A phase I study has found that combination treatment with lenalidomide and vorinostat, a histone deacetylase inhibitor (HDAC-I), may be effective as a maintenance therapy in patients with multiple myeloma who have undergone autologous transplant.

“Our trial is the first to investigate HDAC-I’s in the maintenance setting, but this phase I study only sets the stage to compare multidrug regimens in the randomized setting against lenalidomide monotherapy,” wrote Douglas W. Sborov, MD, of the Ohio State University, and colleagues in the British Journal of Hematology. “Additionally, pan HDAC-I’s may not be the most effective therapy, and more selective HDAC-I’s are being actively investigated.”

Lenalidomide is currently the standard post-transplant therapy used to treat patients with multiple myeloma.

According to the study, “In recent years, the importance of epigenetic modification in the initiation, proliferation, survival and progression of tumor cells has risen to the forefront” and “a novel class of agents, the HDAC-I’s, inhibit HDAC enzymes, effectively targeting epigenetic silencing mechanism(s) that can reverse crucial steps involved in carcinogenesis.”

Therefore, in this study, Sborov and colleagues sought to test vorinostat, a drug used to treat cutaneous T-cell lymphoma, in combination with lenalidomide in patients who had undergone transplant for myeloma. Sixteen patients were given vorinostat beginning day +90 post-hematopoietic stem cell transplantation for days 1 to 7 and 15 to 21, and lenalidomide was started at 10 mg days 1 to 21, both on a 28-day cycle.

According to the researchers, this combination treatment was well tolerated in all 16 patients.
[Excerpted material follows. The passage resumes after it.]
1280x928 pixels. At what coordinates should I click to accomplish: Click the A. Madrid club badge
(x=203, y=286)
After 12 months, the median dose of lenalidomide was 5 mg and vorinostat was 200 mg.

“Considering that the majority of patients required dose reductions and that the median dose of vorinostat and lenalidomide at 1 year were 200 mg and 5 mg, respectively, it is likely that the most well-tolerated dose of vorinostat includes vorinostat 200 mg days 1 to 7 and 15 to 21 of a 28-day cycle,” the researchers wrote. “In fact, in those patients treated at the 200-mg dose (Cohort 1), all three patients had an improvement in their post-transplant response, two of whom achieved stringent complete response.”
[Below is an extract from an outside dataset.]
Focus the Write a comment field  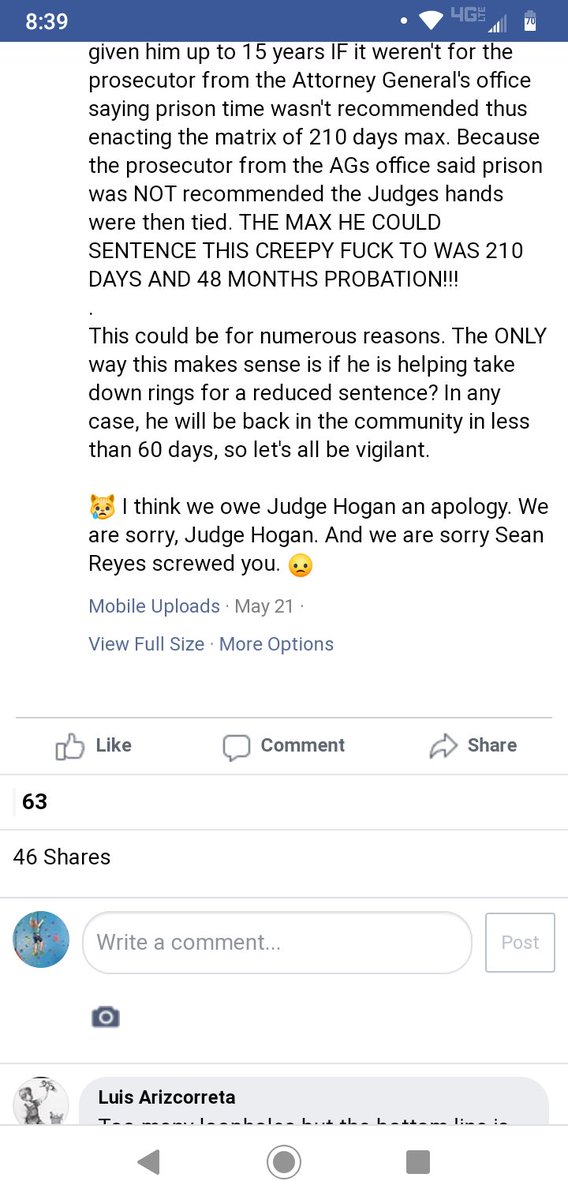click(277, 942)
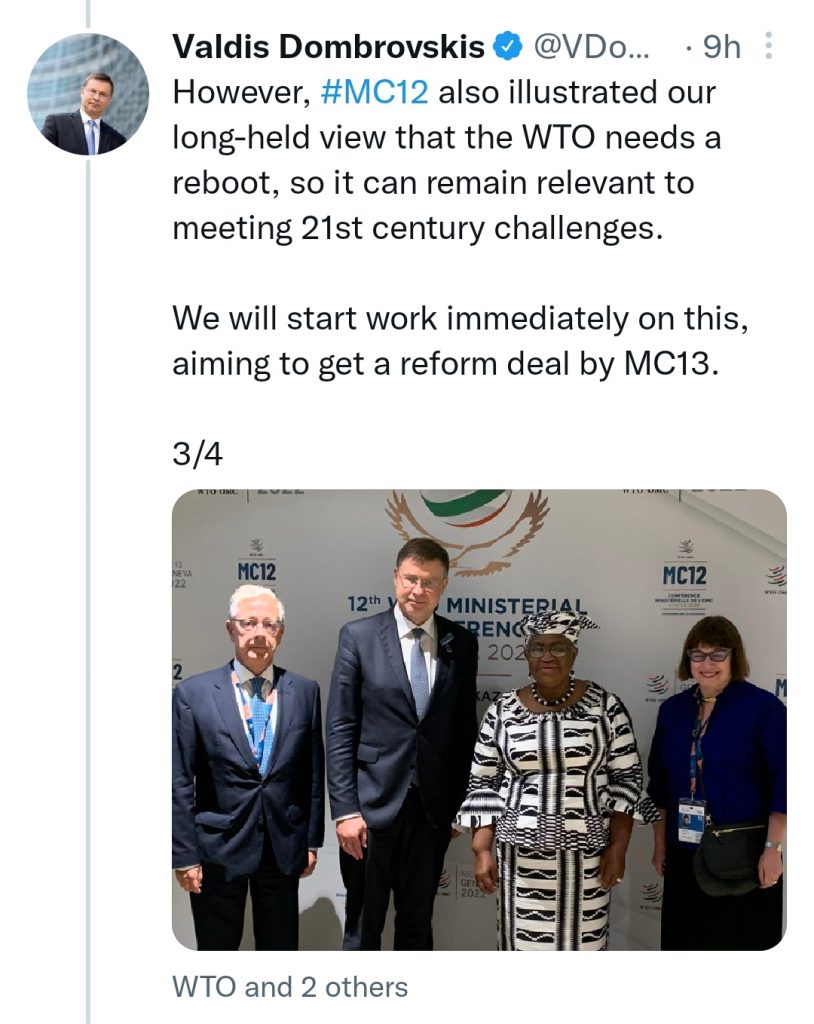The image size is (814, 1024).
Task: Click the "3/4" thread counter text
Action: (197, 455)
During the first cycle of treatment, the most commonly occurring toxicities were cytopenias, gastrointestinal complaints, and fatigue. Overall, the most common toxicities were neutropenia (14.4% of total patients), fatigue (13.5%), leucopenia (12.7%), thrombocytopenia (11.9%), lymphopenia (11.0%), diarrhea (9.3%), anemia (8.5%), hypokalemia (7.6%), rash (5.9%), and nausea (5.1%).

After transplant, three patients had stable disease, two had partial responses, seven had very good partial responses, two had complete responses, and two had stringent complete responses. The use of combination maintenance therapy resulted in an improved response in seven study patients, and this improvement occurred with ≤ 5 cycles of therapy in four of these patients.

At a median follow-up of 38.4 months, median progression-free or overall survival have not yet been reached.